Tutorial for a shell-and-tube heat exchanger, using OpenFOAM and CalculiX

This tutorial describes how to run a conjugate heat transfer simulation with two separate OpenFOAM solvers and CalculiX. The files for this tutorial are located in this repository (directory CHT/heat_exchanger).

This tutorial is based on a case prepared with SimScale by Lucia Cheung Yau for her Master’s Thesis.

Setup

This scenario consists of two fluid and one solid participant and represents a shell-and-tube heat exchanger. The geometry includes an (adiabatic) shell, in which an inner fluid flows. It enters from the top-right inlet and exits from the bottom-left, after getting redirected several times by baffles. The geometry also includes a set of tubes, in which an outer fluid flows from left to right. The two fluids enter in different temperatures and exchange heat through the (thick) solid walls of the tubes. This is a steady-state simulation and the flow is considered laminar.

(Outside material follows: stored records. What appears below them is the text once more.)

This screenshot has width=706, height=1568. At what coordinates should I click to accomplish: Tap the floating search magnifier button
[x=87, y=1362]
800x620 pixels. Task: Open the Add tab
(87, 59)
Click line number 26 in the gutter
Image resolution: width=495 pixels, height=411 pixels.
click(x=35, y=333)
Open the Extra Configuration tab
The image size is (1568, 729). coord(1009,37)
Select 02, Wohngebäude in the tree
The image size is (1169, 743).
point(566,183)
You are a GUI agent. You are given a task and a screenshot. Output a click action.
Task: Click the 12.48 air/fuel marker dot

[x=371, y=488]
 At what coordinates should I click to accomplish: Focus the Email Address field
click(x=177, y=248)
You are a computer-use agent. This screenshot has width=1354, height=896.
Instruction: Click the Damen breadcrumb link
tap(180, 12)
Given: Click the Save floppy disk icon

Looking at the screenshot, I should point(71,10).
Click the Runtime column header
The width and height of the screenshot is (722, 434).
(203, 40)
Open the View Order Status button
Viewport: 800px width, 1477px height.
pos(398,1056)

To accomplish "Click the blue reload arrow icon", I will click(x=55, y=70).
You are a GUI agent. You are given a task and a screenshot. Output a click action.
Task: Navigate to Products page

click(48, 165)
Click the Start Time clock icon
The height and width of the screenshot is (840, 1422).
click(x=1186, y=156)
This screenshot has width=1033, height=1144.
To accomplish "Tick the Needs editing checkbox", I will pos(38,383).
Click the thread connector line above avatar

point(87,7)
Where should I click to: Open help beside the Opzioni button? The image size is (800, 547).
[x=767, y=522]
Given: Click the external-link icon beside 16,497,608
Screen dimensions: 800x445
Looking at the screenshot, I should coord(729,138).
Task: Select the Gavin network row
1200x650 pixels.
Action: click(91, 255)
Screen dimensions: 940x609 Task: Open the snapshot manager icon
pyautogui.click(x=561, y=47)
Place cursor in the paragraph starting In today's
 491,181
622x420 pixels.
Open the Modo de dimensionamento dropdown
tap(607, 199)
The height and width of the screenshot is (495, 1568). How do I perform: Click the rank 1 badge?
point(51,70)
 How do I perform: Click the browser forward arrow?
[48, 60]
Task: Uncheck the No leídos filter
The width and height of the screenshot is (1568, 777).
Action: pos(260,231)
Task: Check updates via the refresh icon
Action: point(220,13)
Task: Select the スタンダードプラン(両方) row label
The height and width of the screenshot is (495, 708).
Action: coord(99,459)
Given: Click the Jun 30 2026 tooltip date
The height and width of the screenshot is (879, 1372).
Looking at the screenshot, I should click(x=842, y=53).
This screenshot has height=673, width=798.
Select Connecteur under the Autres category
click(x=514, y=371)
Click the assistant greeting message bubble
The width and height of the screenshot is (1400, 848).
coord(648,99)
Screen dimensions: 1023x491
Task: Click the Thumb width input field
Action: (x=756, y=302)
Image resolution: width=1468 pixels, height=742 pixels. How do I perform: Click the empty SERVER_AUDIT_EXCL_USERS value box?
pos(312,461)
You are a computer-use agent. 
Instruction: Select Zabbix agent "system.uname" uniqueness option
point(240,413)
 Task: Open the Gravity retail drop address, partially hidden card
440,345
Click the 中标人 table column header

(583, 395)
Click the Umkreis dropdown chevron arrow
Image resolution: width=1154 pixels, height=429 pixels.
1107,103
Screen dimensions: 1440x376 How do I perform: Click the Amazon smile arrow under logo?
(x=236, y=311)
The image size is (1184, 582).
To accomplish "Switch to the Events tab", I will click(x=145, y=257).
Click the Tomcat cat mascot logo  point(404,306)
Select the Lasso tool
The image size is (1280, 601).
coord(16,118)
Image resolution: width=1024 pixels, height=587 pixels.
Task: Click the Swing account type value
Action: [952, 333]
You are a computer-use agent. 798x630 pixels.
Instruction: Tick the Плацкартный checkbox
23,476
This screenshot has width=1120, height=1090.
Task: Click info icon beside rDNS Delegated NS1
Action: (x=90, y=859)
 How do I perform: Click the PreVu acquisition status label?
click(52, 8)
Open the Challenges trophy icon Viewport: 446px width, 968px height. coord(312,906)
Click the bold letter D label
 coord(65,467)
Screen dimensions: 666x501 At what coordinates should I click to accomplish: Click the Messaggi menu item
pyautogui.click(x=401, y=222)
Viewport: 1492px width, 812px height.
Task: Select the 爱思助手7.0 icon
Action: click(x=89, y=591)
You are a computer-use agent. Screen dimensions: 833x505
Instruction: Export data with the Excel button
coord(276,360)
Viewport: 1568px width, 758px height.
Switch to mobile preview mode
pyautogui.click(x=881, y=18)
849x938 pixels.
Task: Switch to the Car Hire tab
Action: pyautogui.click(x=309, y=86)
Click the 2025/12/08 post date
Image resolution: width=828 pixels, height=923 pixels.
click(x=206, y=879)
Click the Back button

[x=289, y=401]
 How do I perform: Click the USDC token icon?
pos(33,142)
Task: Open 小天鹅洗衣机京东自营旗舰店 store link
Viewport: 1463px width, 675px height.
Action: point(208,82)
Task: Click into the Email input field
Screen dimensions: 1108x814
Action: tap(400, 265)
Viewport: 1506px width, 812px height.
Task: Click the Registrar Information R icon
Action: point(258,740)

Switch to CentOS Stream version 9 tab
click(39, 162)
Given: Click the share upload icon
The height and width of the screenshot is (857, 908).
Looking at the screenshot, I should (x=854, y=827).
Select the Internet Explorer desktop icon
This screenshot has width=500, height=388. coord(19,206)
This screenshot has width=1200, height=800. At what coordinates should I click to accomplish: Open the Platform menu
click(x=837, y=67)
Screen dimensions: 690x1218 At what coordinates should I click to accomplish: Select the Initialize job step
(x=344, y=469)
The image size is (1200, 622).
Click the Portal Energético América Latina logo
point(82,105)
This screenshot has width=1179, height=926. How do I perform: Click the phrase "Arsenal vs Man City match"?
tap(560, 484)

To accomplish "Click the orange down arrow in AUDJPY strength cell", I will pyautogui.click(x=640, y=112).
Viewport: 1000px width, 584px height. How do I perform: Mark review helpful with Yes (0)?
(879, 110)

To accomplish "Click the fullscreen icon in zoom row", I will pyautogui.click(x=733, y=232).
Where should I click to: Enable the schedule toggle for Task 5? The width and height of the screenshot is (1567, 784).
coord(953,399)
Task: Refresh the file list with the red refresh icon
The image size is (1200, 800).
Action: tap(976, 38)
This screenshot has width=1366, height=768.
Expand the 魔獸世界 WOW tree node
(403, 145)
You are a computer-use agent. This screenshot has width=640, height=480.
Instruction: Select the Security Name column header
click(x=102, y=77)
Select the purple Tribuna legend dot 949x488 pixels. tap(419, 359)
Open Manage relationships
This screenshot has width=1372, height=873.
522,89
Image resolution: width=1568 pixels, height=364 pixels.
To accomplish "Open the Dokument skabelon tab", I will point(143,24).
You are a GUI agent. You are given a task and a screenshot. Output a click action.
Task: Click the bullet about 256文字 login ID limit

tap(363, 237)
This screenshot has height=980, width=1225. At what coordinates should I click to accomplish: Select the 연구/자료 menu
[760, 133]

Shell-and-tube heat exchanger geometry

We define the participants Inner-Fluid, Solid, and Outer-Fluid and two interfaces: one between the Inner-Fluid and Solid and one between the Solid and Outer-Fluid. Parallel-explicit coupling is used on both interfaces as pseudo timestepping to reach steady-state. We use nearest-neighbor mapping between all meshes. The OpenFOAM participants can either be executed in serial, or in parallel.

Heat exchanger: three participants

Configuration

preCICE configuration (image generated using the precice-config-visualizer):

preCICE configuration visualization

Available solvers

  • OpenFOAM. buoyantSimpleFoam is used for fluid flow (both participants). This is a solver for steady-state, buoyant, turbulent flow of compressible fluids for ventilation and heat transfer. For more information, have a look at the OpenFOAM adapter documentation.

  • CalculiX. For more information, have a look at the CalculiX adapter documentation.

Running the Simulation

Before starting the simulation for the first time you need to download the mesh files and copy them into the appropriate location. The shell script ./download-meshes.sh will handle these things automatically. Afterwards, the simulation setup is ready to run.

In order to run the coupled simulation, you can simply step into the participant directories and execute./run.sh (or ./run.sh -parallel for running a fluid participant in parallel). The simulation will need several minutes or up to an hour on a laptop to end (t=500). Before repeating the simulation, you can use the clean-tutorial.sh script to clean-up any previous results and log files.

Post-processing

After the first results are written (a new time directory will be created), you may visualize the results.

For the OpenFOAM results, you can use ParaView and open the allready-provided fluid-inner-openfoam.foam and fluid-outer-openfoam.foam files. You can then group the two cases and visualize them together.

Unfortunately, ParaView does not support CalculiX result files. You may see the results in CGX or convert them using 3rd-party tools.